Disease-causing presenilin mutations were found to increase the production of the longer, more pathogenic form of amyloid, similar to the effects of disease-causing mutations in APP. In addition, the presenilins turned out to be associated with interesting biology, playing a pivotal role in brain development and potentially affecting signalling pathways involving cell death. Furthermore, recent findings raise the intriguing possibility that presenilin may be one of the two enzymes that mediate the generation of amyloid-β protein. Thus, altered amyloid metabolism is currently the most straightforward explanation for the pathogenic effects of presenilin mutations, although whether this is the sole or predominant mechanism is not known.
Despite their conceptual importance, mutations in the presenilins and APP account for a relatively small proportion of cases of Alzheimer's disease. The major known genetic risk factor is the ɛ4 variant of the plasma protein apolipoprotein E (apoE), discovered by Allen Roses and colleagues. Unlike the mutations in APP and the presenilins, which almost guarantee that a person will develop Alzheimer's disease, the apoE ɛ4 variant is a susceptibility gene that increases the risk of Alzheimer's disease after the age of 60. But the mechanism by which apoE causes Alzheimer's is not known. The discovery of the role of apoE was followed by reports of several other potential susceptibility genes, one of the most hotly debated being α2-macroglobulin, a protein that may be involved in the metabolism of amyloid-β protein.
The convergence of genetics and cell biology gave rise to the amyloid hypothesis, which posits that the abnormal generation, localization or aggregation of this peptide is toxic to neurons and leads to dementia. However, many believe that other factors, such as disruption of the cell infrastructure by neurofibrillary tangles, are more likely to be directly related to dementia. This idea has recently received support from the identification of mutations in the tau protein — the major component of neurofibrillary tangles — in a group of dementing diseases known as frontotemporal dementias. Genetic abnormalities in tau can therefore lead to neuronal degeneration, raising the possibility that abnormalities of tau in Alzheimer's disease may have similar effects.

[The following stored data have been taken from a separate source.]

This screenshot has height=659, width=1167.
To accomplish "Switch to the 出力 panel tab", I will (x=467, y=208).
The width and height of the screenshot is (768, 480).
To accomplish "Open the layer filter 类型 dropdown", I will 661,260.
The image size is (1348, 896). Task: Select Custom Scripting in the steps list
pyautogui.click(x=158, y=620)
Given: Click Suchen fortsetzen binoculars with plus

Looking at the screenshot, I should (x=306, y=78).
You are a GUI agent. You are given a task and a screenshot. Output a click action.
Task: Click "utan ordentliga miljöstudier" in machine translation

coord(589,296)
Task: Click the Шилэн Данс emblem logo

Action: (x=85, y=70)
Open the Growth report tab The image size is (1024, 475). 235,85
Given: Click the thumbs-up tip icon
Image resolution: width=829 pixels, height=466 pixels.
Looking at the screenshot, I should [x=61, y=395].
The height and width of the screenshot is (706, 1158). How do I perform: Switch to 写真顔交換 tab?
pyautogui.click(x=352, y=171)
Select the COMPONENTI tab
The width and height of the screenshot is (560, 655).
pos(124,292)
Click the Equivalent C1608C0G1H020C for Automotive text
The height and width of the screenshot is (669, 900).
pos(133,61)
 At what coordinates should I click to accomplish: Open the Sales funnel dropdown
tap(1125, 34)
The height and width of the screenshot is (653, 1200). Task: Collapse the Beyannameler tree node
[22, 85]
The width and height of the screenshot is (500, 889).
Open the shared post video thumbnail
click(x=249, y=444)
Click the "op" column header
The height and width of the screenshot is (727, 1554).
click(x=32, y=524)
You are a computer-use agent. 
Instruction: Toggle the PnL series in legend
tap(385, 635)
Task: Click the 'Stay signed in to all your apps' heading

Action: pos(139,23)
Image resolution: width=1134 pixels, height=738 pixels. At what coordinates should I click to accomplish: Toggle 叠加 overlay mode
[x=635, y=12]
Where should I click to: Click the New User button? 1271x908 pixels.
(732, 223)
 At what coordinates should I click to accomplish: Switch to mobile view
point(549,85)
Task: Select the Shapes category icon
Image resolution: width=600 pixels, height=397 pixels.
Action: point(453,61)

If the amyloid hypothesis is correct, we may be on the verge of finding drugs that alter the course of the disease. The enzyme responsible for one of the two cleavages that generate amyloid-β from APP has recently been identified, making it a matter of time before effective inhibitors of the process become available.
Another novel approach has been to use immunization with the amyloid peptide. This dramatically reduces subsequent plaque formation in mouse models of the disease. And the amyloid vaccine has now entered phase I clinical trials. Additionally, therapeutic agents designed to prevent amyloid aggregation and toxicity are being developed. The hope is that these approaches will result in drugs that affect the cause of the disease rather than just the symptoms, a limitation of currently available drugs.
Decoding Darkness will appeal to those who want to know about the human dimension behind this exciting science. It is recommended reading for anyone interested in Alzheimer's disease and neurogenetics.